**What this exercise asks:**
1. Answer these questions from the news report below:
(a) What phrase does Mr Costello use for what he attacks?
(b) Within how many years did Danna Vale warn that Muslims could be in the majority in Australia?
(c) Which broadcaster did Mr Howard speak to?
2. Extract the passage of the news report below that starts with "Prime Minister John" and goes on through "to another country.", word for word.
3. Translate this sentence from the news report below into Spanish: "But NSW Labor Premier Morris Iemma said Mr Costello was right."

**Text shown:**
□ □ □
Prime Minister John Howard has backed his deputy Peter Costello over the treasurer’s call for radical Muslims to assimilate or move to another country.

Mr Costello made a host of radio and television appearances today to hammer home his attack on what he calls “mushy multiculturalism”. He also challenged Muslim leaders to pledge their allegiance to Australia before criticising his views on immigrants and the values they brought to this country.

Mr Costello’s remarks come three days after the publication of comments by Mr Howard, accusing some Muslims of bringing jihadist views and opinions about women that did not fit in Australian society. Last week Liberal backbencher Danna Vale warned that Muslims could be in the majority in Australia within 50 years.

Muslim leaders say they are concerned about a continuing government attack on their religion and called on Mr Howard to censure Mr Costello. Federal Labor politicians accused Mr Costello of playing politics and trying to distract attention from the AWB Iraq wheat bribes scandal.

But NSW Labor Premier Morris Iemma said Mr Costello was right. And former One Nation leader Pauline Hanson said the treasurer had vindicated her own views.

Mr Howard said Mr Costello’s comments were fundamentally accurate and not designed to inflame or divide people. “What Peter was basically saying is that if people don’t like what this country is then they shouldn’t come here,” Mr Howard told Southern Cross Broadcasting. “That is an unexceptionable position to take.”
□ □ □
**Entries supplied:**
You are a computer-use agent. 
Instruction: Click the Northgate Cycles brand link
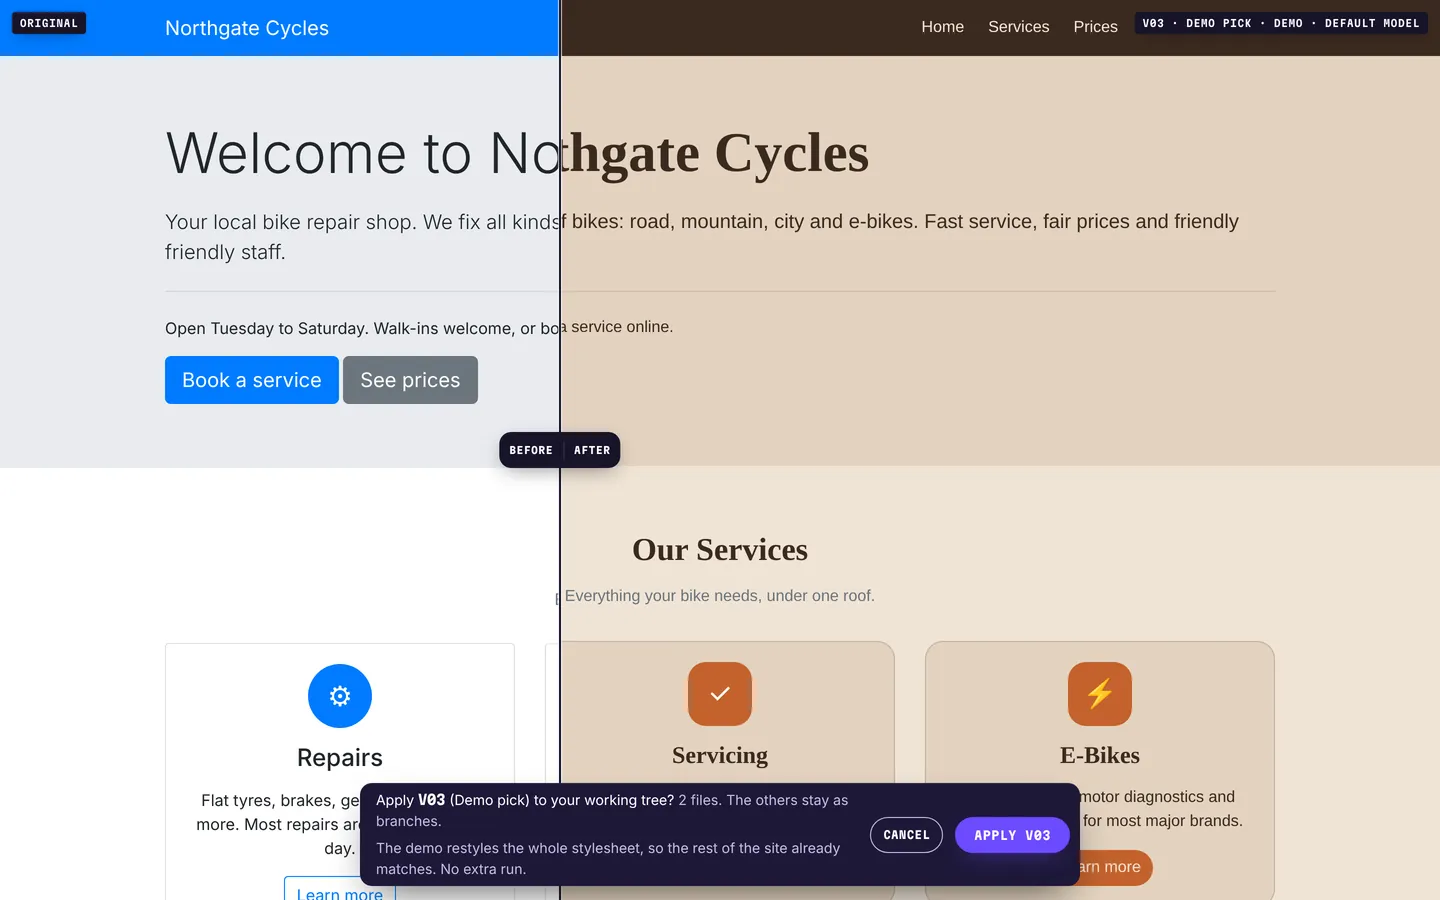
□ □ □
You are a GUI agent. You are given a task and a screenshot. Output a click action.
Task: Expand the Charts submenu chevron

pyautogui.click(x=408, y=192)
□ □ □
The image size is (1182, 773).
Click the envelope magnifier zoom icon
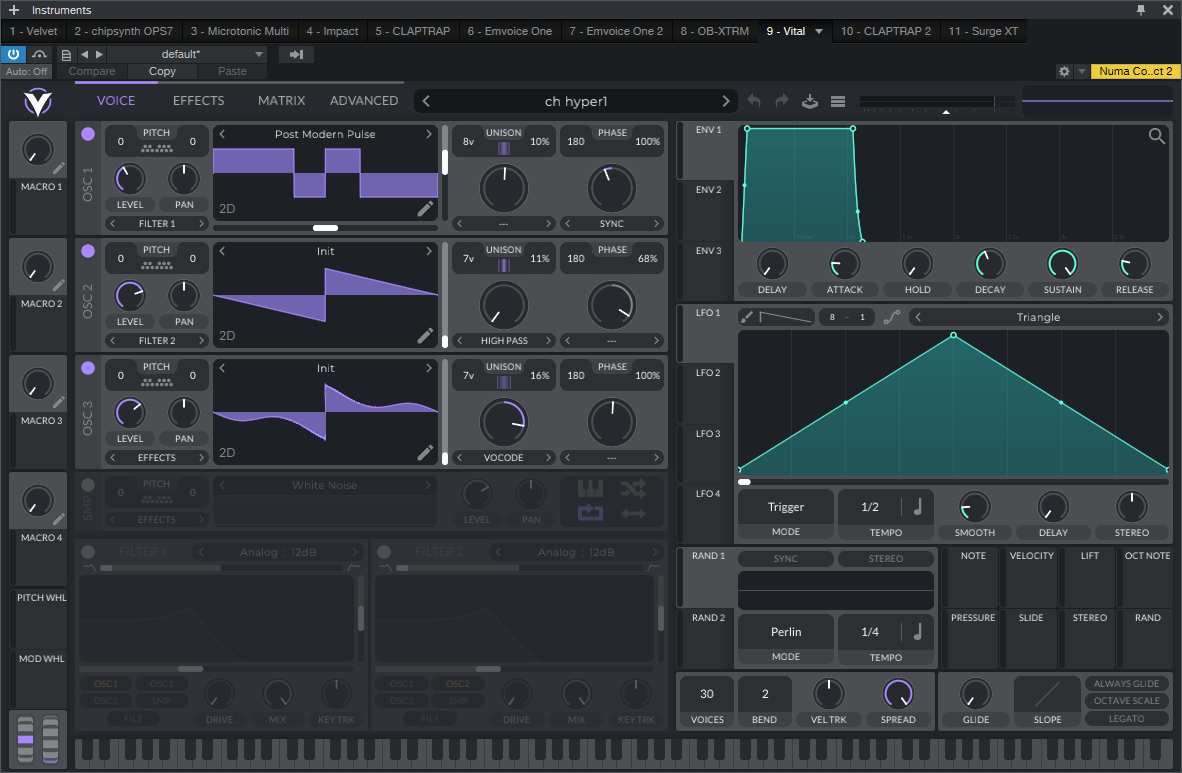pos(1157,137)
□ □ □
**Results for each task:**
1.
(a) "mushy multiculturalism"
(b) 50 years
(c) Southern Cross Broadcasting

2.
Prime Minister John Howard has backed his deputy Peter Costello over the treasurer’s call for radical Muslims to assimilate or move to another country.

3. Pero el primer ministro laborista de Nueva Gales del Sur, Morris Iemma, dijo que el señor Costello tenía razón.